I storyboarded the entire script from the very first shot to the very last shot. And I knew it was going to be important. But I didn’t realize how important it was until once we got there. So my first AD Aria Mickenberg was able to open up the book, look at the shot we needed and say “We need this shot” and we go “Okay, let’s set up the shot.” Dan Waghorne our DP, sets the shot up, sets the lights up, shoots it, we do a red circle around that… “What’s the next shot?” Right here, right in front of us because we have the storyboard illustrated.
And that was far and above a huge, important piece of the puzzle to get the movie done in time, on budget and finished without having to go back and go “Oh…we totally forgot this shot!” Now we have to find the location again and find the actors again and set up this time. We didn’t have to do that because we looked at the the storyboards and we had finished it all.
Editor, Joseph Estrade: I didn’t expect to walk into the first meeting of the film and immediately know what the film was going to look like in the end (which was very important). And now that I am editing the film, I don’t really know what I would have done without it because every time I go into a scene, the first thing I do is look at all the storyboards to get a feeling for what Joe wants out of the scene. And knowing that, having that backbone, that structure, allows me to kind of branch off of it and to build off of it and to be more creative because I can allocate more of my mind and my time to the little details as opposed to the backbone structure.
Cinematographer, Daniel Waghorne: I think the storyboards are one of the most important parts of making sure this film got made on time.
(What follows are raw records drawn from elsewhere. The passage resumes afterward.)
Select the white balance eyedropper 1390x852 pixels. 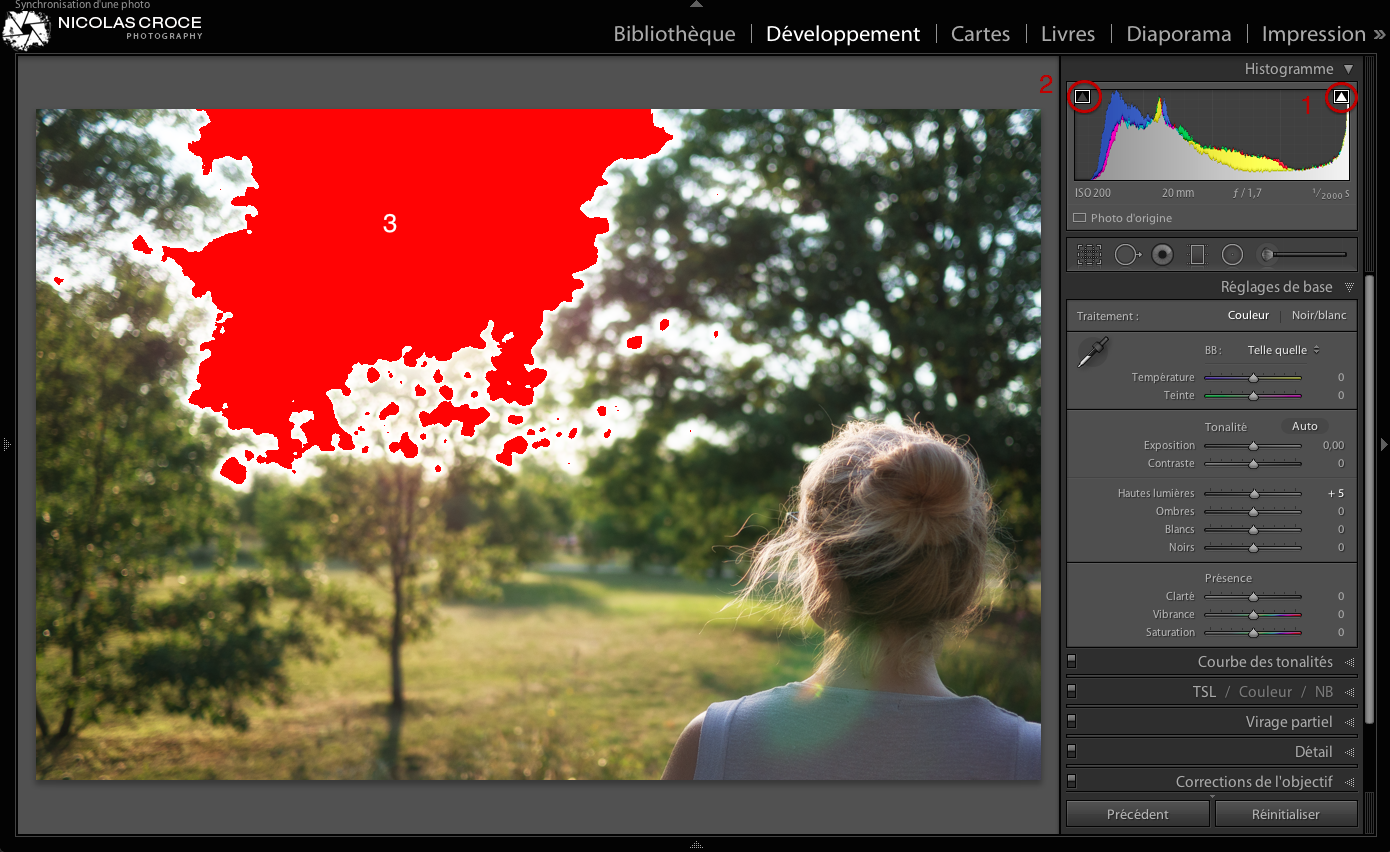(1093, 351)
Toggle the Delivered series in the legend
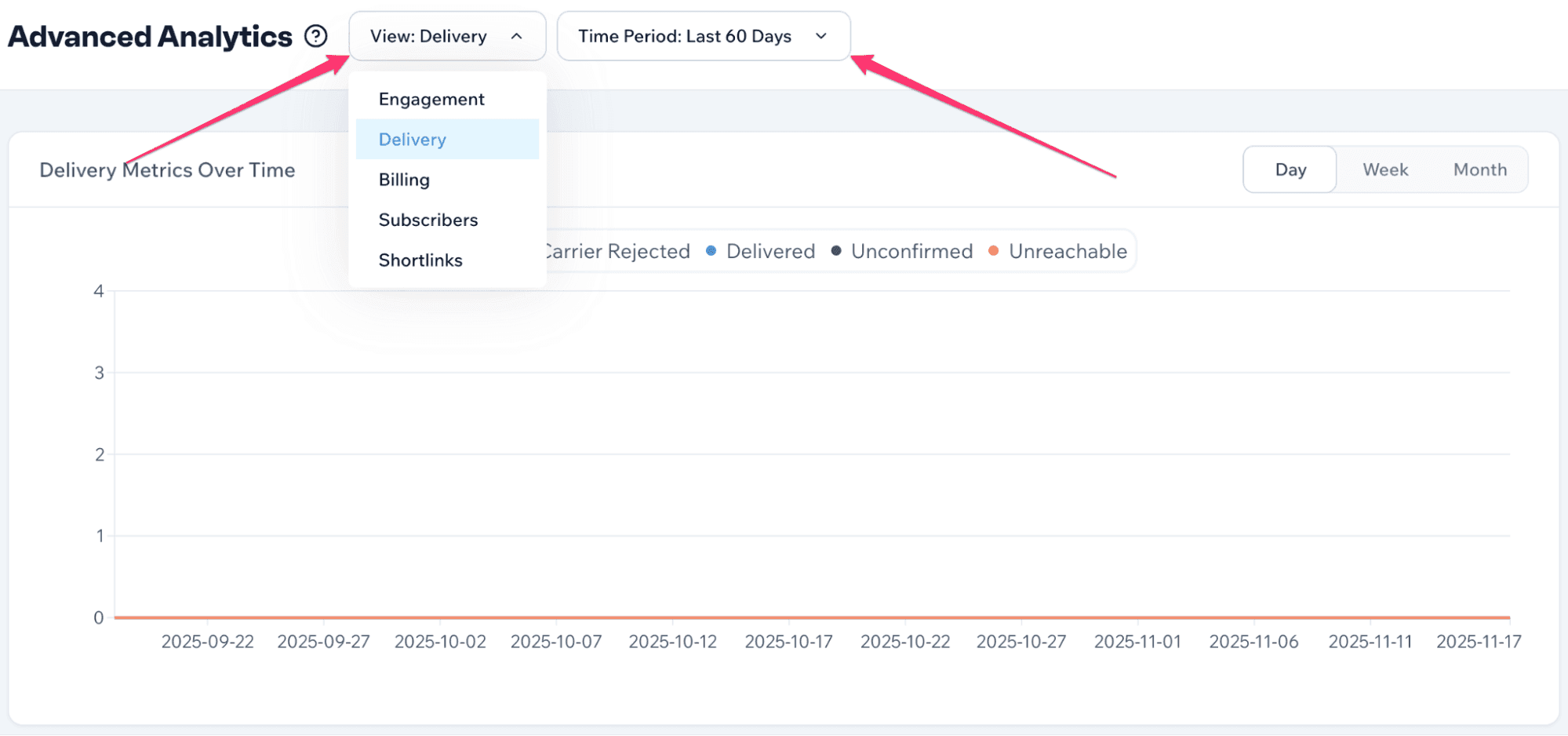The image size is (1568, 736). click(x=770, y=250)
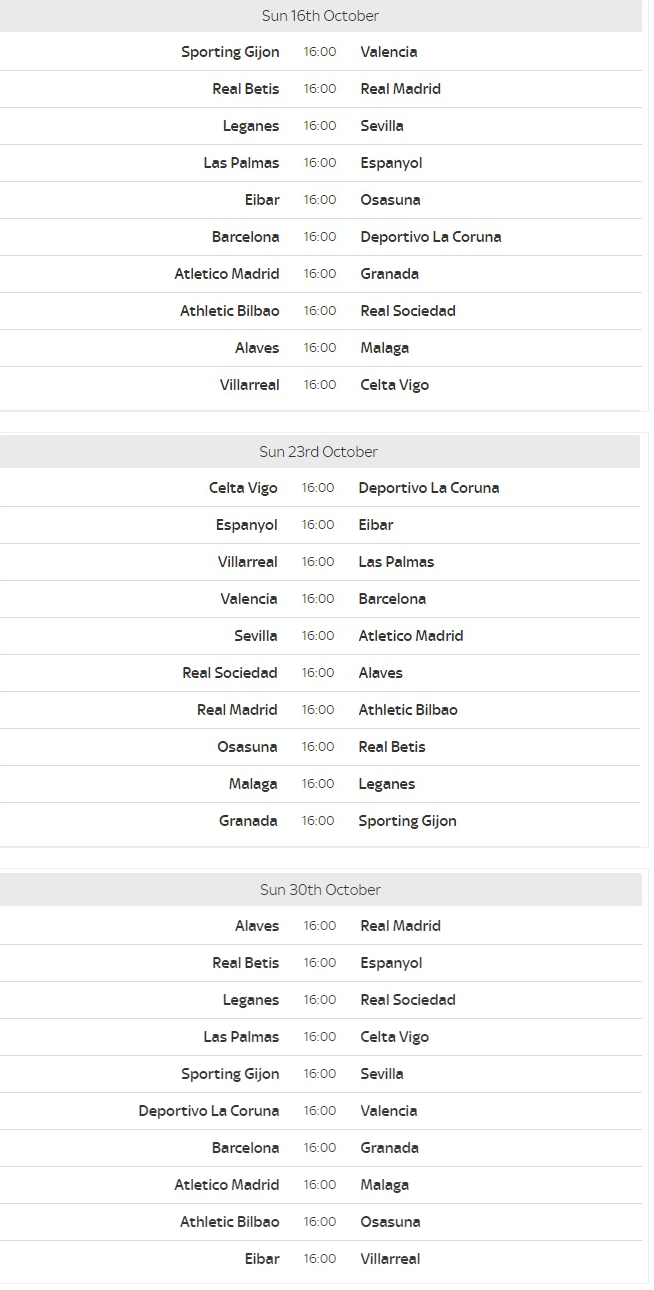Select Celta Vigo hosting Deportivo La Coruna

[243, 488]
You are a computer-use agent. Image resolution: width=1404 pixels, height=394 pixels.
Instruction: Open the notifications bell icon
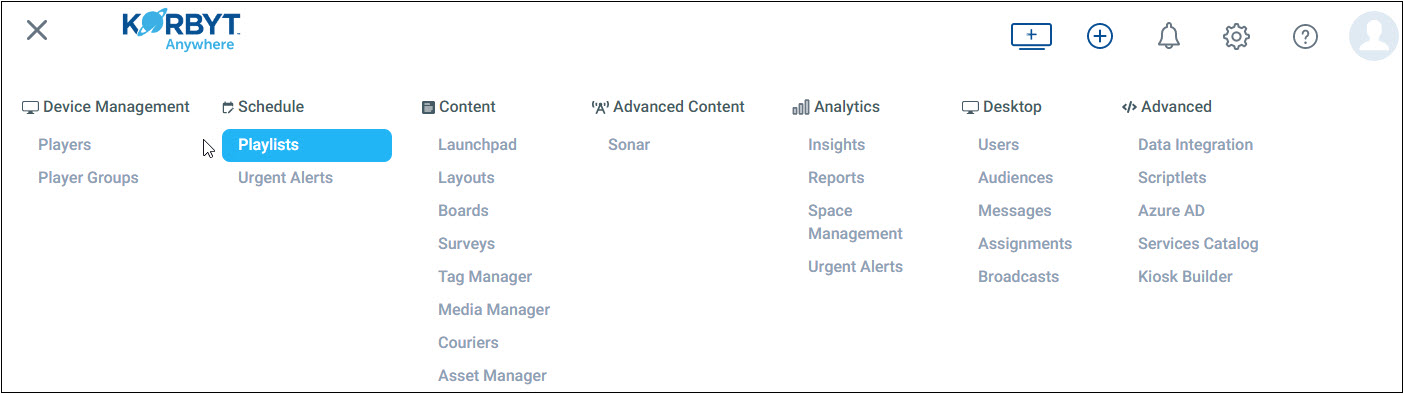pos(1168,37)
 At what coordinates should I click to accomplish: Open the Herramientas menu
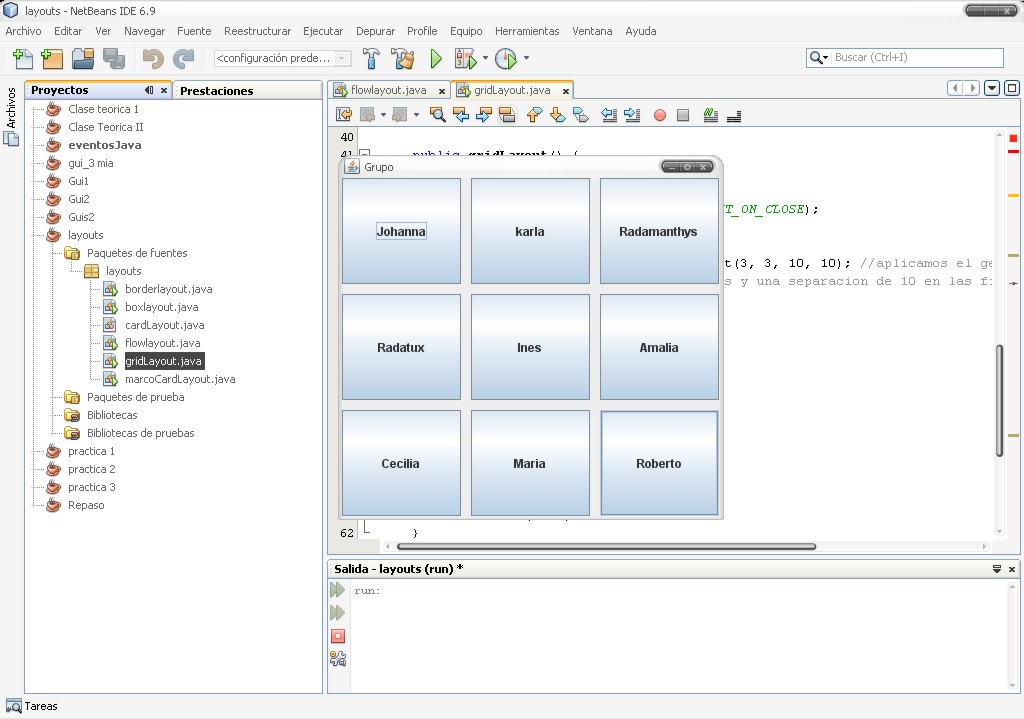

I mean we shot 90 pages in 13 days, which was kind of insane and I just remember the first time that we were presented with storyboards, I looked at this and said “This is going to make my job a million times easier.”The movie was basically already made and all we had to do was just get in there and actually shoot it and even though we did change up a few things here or there, at least we still had the foundation of everything already built. So I was able to see exactly what Joe wanted to make and that made everybody’s life a hundred times easier.
Question for the Viewers: Do you storyboard?
About the Filmmakers:
Joe Badon has been a full time freelance illustrator and storyboard artist since 2008. He is the writer, director and producer of the full length surreal thriller The God Inside My Ear. This is his first film project.
Joseph Estrade attained a B.A. in Film from UNO in 2014. He worked as an editor for various ad agencies and is currently a freelance videographer, timelapse photographer and editor for films, tv shows, weddings, commercials, music videos, and various other content. “The God Inside My Ear” is Joseph’s first full feature editing project.
Daniel Waghorne is a Cinematographer and professional Drone Pilot from New Orleans. His film making career started on the documentary field, traveling throughout Africa, India, and Guatemala creating media content for missionaries and non-profits. His love for cinematography grew exponentially over those years, and he enjoys creating all forms of narrative film and having fun on every set he can shoot on.